Does Judge Alito agree, even in this war against terrorism, that the Constitution must be strictly constructed? In Hamdi v. Rumsfeld (2004), the Supreme Court was concerned with the case of an American citizen, Yaser Hamdi, held indefinitely as an “enemy combatant” without charges, and without due process of law. In an opinion for a majority of the Court, Justice Sandra Day O’Connor said, “We have long since made clear that a state of war is not a blank check for the president when it comes to the rights of American citizens.” But, in dissent, Justice Antonin Scalia, convinced that the majority of the Court had not gone far enough, emphasized that this detainee should be prosecuted or released. Justice Scalia added, “Many think it not only inevitable but entirely proper that liberty give way to security in times of national crisis… Whatever the general merits of the view that war silences law or modulates its voice, that view has no place in the interpretation and application of a Constitution designed precisely to confront war and, in a manner that accords with democratic principles, to accommodate it.” Moreover, said Justice Scalia, “The very core of liberty secured by our Anglo-American system of separated powers has been freedom from indefinite imprisonment at the will of the Executive… Hamdi’s imprisonment without criminal trial is no less unlawful than Milligan’s trial by military tribunal.” Does Judge Alito agree with Justice Scalia that the majority of the Court did not meet the requirements of the Constitution in the case of Yaser Hamdi? In a 1943 landmark case, West Virginia Board of Education v. Barnette, the children of Jehovah’s Witnesses had been expelled from the state’s public schools because they refused to salute the flag since their religion forbade them to bow to any “images.” And if their parents did not compel them to return to school, the parents could be prosecuted for complicity in their children’s delinquency.
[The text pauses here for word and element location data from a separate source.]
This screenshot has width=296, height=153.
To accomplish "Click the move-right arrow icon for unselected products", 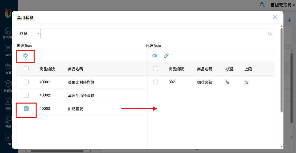I will coord(25,56).
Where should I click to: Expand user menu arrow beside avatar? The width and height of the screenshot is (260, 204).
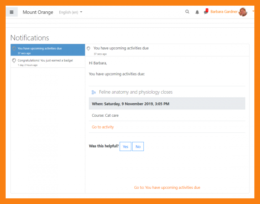coord(253,12)
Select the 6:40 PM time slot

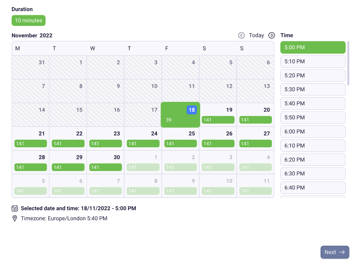pos(313,188)
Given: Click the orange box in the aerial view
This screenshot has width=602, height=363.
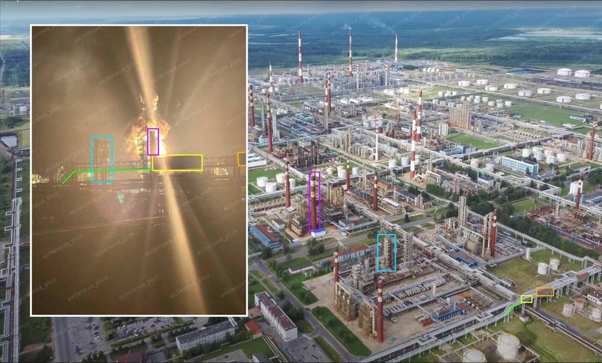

Writing for the Supreme Court, Justice Robert Jackson was responsible for a decision that has been regarded by some as a definition of Americanism: “If there is a fixed star in our constitutional constellation, it is that no official, high or petty, can prescribe what shall be orthodox politics, nationalism, religion, or any other matters, or force citizens to confess by word or act their faith therein.” Does Judge Alito have any reservations about Justice Jackson’s constitutional reasons for sending the Jehovah’s Witnesses children back to school? He decided not on religious, but on First Amendment, grounds.
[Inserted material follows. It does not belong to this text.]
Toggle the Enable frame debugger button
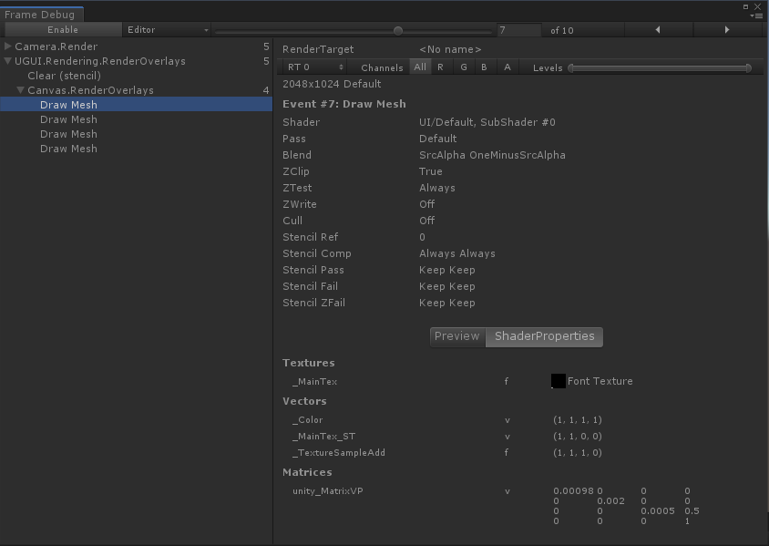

The 1943 Supreme Court overruled a 1940 Supreme Court decision also on Jehovah’s Witnesses children refusing to salute the flag. That earlier court decision held that the children could constitutionally be expelled from the public schools of Pennsylvania. The majority decision was written by Justice Felix Frankfurter (who dissented in the later West Virginia Board of Education ruling).

Frankfurter wrote in 1940 that the Pennsylvania flag-salute law recognized that “the ultimate foundation of a free society is the binding tie of cohesive sentiment… We live by symbols. The flag is the symbol of national unity, transcending all internal differences, however large, within the framework of the Constitution.” Does Judge Alito believe that Justice Frankfurter’s interpretation of flag-salute law is on firmer constitutional ground than Justice Robert Jackson’s? Finally, although the unanimous 1954 Supreme Court decision in Brown v. Board of Education declared segregated public schools unconstitutional, there are now more racially segregated public schools in the nation than in 1954.

Subsequent Supreme Court decisions state that since segregation is not a result of laws, but rather of residential patterns, there is no constitutional cause of action.

Does Judge Alito agree that, in effect, Brown v. Board has largely failed, and that the Supreme Court is powerless to do anything more to desegregate the classrooms of America?